QA Pipeline Exceed Timeouts Causing Pipeline Failures across Omnibus
During triage, troubleshooting pipeline build failures.
Tracked failure to QA jobs exceeding runtime of 2 hours, our established timeout.
- Original Merge Request that is spawning the failing job: !5041 (merged)
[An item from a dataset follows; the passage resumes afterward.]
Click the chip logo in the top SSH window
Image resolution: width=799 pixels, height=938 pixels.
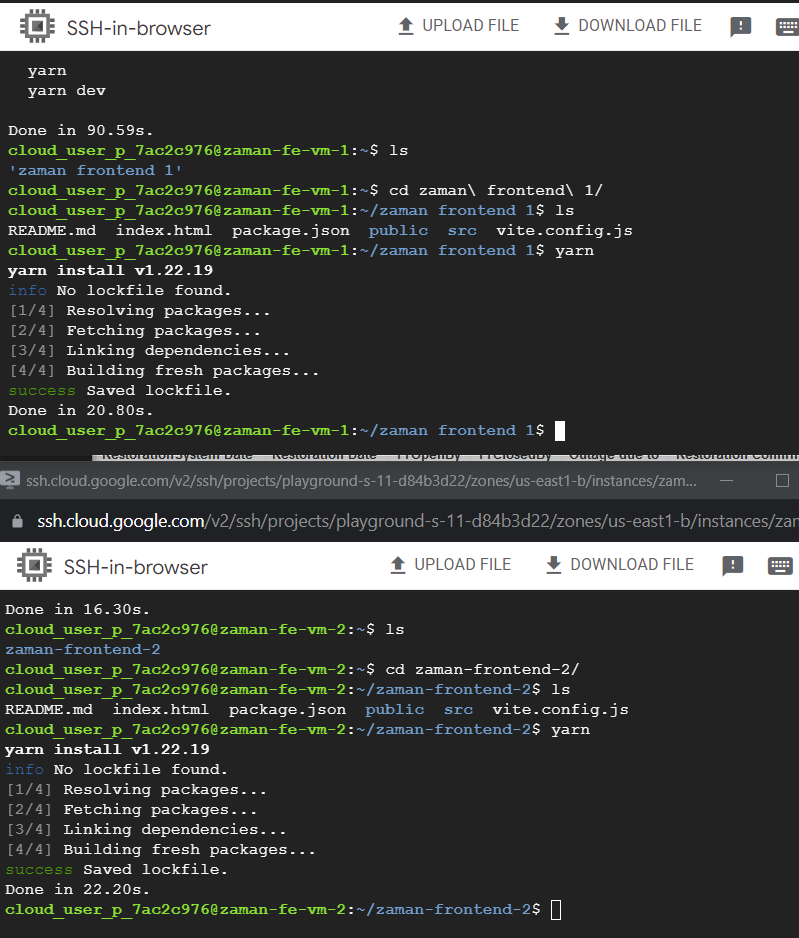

- Top level job spawning the failure https://gitlab.com/gitlab-org/omnibus-gitlab/-/jobs/1143810872
- QA Pipeline that is causing the timeout: https://gitlab.com/gitlab-org/gitlab-qa-mirror/-/pipelines/279645427
In particular, there is a Gitaly 500 error that looks like the most likely causal factor as seen in job https://gitlab.com/gitlab-org/gitlab-qa-mirror/-/jobs/1144106685 and summarized below.
Failures:
1) Create Gitaly Cluster replication queue allows replication of different repository after interruption
Failure/Error: repository.push_all_branches
QA::Support::Run::CommandError:
The command HOME="/tmp/qa-netrc-credentials/20" git push --all 2>&1 failed (1) with the following output:
error: RPC failed; HTTP 500 curl 22 The requested URL returned error: 500 Internal Server Error
fatal: the remote end hung up unexpectedly
fatal: the remote end hung up unexpectedly
Everything up-to-date
These failures are cascading across dep builds, and potentially all triggered package builds.